Saved entries:
Start of Block
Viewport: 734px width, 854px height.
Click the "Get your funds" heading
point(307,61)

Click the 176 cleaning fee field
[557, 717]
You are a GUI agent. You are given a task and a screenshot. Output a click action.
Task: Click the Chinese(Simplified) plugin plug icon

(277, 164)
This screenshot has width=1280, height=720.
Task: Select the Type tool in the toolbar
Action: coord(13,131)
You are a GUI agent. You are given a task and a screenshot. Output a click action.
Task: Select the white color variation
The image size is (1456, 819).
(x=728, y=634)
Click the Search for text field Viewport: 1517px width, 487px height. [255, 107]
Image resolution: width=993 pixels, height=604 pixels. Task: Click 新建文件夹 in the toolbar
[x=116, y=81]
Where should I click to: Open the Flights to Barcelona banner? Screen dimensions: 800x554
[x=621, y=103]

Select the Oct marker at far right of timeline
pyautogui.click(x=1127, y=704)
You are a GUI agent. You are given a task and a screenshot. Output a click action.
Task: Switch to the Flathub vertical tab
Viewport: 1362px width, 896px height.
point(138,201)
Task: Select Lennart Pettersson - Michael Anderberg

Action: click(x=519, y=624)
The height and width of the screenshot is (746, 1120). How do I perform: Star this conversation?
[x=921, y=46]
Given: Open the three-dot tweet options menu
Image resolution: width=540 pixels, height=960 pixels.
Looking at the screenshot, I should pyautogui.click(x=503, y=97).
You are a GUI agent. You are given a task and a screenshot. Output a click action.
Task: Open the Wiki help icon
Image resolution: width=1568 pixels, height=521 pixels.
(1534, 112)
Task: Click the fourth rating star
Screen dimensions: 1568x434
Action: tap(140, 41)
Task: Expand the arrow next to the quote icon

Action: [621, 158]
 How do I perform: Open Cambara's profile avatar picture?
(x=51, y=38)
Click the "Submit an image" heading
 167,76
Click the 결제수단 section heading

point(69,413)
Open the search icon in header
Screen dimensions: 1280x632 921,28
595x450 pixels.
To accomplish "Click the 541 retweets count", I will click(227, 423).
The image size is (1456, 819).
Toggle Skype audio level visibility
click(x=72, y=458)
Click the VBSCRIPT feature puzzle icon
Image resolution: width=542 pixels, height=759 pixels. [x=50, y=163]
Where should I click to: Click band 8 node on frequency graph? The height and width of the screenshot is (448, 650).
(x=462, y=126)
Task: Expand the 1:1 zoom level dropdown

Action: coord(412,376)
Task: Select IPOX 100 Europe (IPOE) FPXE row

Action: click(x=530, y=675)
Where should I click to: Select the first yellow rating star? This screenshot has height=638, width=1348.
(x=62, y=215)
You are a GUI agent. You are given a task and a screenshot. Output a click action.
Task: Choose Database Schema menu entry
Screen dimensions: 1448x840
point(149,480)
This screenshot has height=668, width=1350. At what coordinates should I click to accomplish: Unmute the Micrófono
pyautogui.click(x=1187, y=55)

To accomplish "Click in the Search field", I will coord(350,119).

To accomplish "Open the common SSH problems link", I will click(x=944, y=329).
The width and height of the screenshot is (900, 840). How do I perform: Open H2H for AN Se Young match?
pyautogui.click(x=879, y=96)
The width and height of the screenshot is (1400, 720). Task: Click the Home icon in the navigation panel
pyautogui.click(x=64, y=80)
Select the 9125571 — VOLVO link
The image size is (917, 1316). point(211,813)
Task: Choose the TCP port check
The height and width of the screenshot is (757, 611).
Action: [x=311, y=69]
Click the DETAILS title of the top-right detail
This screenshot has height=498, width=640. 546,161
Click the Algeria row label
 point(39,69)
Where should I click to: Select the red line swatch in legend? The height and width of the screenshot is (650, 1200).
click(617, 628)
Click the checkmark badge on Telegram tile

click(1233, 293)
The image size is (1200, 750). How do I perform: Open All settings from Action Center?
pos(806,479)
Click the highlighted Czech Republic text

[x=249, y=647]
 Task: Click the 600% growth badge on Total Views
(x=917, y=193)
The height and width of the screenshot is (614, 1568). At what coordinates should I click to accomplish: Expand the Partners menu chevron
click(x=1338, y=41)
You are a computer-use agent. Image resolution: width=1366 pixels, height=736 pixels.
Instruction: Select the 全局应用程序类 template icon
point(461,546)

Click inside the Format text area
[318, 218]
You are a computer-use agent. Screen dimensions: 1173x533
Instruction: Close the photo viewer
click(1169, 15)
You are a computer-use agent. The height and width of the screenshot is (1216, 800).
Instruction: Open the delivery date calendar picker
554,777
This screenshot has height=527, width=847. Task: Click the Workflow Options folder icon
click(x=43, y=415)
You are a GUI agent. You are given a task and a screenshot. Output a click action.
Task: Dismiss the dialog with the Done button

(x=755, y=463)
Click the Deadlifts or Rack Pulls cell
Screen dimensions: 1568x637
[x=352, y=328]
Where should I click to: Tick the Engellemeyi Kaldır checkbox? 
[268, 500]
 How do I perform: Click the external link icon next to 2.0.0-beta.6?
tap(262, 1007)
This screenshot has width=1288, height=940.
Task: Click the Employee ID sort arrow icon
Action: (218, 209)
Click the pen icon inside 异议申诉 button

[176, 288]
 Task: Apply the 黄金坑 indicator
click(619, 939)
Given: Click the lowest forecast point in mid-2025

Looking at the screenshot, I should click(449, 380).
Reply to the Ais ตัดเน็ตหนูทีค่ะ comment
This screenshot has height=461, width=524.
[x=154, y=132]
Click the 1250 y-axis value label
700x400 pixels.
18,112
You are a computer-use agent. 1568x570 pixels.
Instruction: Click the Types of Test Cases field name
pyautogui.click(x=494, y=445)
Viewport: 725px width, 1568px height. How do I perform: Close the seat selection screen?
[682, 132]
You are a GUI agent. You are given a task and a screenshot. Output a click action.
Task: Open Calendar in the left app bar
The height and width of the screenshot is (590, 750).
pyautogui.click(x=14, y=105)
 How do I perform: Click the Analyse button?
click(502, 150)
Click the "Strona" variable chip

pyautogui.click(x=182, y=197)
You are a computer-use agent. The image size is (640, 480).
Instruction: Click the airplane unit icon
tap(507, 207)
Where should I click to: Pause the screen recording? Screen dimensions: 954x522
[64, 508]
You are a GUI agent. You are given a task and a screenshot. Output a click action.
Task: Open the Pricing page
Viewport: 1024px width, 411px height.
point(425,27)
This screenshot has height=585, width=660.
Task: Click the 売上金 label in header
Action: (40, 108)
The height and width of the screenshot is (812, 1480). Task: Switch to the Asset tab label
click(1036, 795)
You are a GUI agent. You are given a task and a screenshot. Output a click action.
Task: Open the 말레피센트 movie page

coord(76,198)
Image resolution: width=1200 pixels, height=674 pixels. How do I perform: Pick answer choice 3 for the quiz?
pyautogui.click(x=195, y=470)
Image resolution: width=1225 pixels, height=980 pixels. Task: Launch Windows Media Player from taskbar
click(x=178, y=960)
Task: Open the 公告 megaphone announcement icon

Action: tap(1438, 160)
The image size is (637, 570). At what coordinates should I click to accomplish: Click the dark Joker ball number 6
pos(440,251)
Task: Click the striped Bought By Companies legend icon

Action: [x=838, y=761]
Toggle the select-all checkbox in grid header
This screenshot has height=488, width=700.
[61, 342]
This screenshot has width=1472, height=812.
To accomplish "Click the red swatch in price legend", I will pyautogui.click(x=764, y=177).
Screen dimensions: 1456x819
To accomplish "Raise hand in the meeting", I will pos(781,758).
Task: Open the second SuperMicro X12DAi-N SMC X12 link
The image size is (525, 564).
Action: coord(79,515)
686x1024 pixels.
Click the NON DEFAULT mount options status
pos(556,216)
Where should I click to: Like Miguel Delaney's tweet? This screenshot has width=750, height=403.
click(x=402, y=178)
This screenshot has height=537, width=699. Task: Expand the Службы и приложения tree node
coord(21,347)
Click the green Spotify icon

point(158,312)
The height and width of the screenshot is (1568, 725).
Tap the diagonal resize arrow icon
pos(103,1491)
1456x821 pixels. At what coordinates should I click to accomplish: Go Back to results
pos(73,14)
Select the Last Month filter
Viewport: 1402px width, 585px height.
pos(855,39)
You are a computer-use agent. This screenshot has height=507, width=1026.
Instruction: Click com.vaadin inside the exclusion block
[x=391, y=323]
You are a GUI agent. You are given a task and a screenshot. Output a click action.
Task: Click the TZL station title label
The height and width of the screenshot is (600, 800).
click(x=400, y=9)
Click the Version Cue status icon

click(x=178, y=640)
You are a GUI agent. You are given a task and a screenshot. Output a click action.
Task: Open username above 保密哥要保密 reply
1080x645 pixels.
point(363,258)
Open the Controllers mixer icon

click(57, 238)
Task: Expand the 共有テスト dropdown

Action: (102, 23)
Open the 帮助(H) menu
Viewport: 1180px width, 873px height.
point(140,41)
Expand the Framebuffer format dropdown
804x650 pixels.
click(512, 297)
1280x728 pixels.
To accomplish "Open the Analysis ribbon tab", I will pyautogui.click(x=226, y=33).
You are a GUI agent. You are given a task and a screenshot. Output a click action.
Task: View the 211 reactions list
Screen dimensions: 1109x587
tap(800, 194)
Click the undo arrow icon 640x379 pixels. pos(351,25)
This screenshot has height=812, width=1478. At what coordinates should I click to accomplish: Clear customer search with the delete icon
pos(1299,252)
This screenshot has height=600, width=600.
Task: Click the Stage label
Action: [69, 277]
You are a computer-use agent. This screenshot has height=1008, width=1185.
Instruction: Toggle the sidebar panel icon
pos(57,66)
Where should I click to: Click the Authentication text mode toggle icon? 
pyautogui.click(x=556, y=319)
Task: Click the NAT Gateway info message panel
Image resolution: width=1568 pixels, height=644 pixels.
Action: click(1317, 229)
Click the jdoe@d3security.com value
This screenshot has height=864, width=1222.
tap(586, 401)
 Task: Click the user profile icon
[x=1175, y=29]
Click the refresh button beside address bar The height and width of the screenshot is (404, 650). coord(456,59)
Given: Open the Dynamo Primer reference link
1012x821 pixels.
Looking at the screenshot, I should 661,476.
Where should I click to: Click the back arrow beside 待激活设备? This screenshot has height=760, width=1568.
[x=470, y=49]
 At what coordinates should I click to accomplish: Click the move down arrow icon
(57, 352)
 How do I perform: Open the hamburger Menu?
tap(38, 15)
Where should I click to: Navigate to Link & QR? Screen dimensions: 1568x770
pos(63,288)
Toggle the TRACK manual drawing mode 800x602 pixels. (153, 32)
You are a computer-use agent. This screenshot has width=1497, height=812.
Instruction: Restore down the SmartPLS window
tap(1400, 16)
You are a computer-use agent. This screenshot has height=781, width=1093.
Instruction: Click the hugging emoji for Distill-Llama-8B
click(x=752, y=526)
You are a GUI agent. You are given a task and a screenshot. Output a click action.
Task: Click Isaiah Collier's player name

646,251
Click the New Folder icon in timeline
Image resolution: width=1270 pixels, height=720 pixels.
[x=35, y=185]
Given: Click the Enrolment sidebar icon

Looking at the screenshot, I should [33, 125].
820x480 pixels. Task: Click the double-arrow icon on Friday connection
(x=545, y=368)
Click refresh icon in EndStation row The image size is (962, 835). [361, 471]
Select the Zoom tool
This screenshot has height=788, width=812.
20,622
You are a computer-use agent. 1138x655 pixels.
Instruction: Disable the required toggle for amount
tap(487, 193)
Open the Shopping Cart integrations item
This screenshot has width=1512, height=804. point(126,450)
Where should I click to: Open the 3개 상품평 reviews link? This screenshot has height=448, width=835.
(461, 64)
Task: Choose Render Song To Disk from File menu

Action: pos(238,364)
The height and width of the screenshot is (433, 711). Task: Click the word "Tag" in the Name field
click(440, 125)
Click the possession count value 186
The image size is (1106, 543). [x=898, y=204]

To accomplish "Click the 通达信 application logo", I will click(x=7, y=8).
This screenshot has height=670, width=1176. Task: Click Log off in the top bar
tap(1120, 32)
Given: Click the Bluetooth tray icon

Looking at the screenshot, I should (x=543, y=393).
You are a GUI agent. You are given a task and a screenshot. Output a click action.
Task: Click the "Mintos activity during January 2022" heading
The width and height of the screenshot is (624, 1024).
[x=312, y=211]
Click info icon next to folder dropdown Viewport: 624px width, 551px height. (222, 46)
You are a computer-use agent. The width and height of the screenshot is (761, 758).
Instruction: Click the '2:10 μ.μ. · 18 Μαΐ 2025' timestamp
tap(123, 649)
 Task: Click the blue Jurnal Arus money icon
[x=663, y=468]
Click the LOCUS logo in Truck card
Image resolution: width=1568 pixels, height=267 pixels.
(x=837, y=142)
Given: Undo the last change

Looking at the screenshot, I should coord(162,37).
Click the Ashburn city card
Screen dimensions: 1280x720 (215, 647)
End of Block
Task requirements: Filter the records for lines holding the string "computer". Copy each one.

Exercise output:
You are a computer-use agent. Image resolution: width=1366 pixels, height=736 pixels.
You are a computer-use agent. Screen dimensions: 1173x533
You are a computer-use agent. The height and width of the screenshot is (1216, 800).
You are a computer-use agent. 1568x570 pixels.
You are a computer-use agent. The image size is (640, 480).
You are a computer-use agent. This screenshot has height=507, width=1026.
You are a computer-use agent. This screenshot has height=1008, width=1185.
You are a computer-use agent. This screenshot has width=1497, height=812.
You are a computer-use agent. This screenshot has height=781, width=1093.
You are a computer-use agent. 1138x655 pixels.
You are a computer-use agent. The width and height of the screenshot is (761, 758).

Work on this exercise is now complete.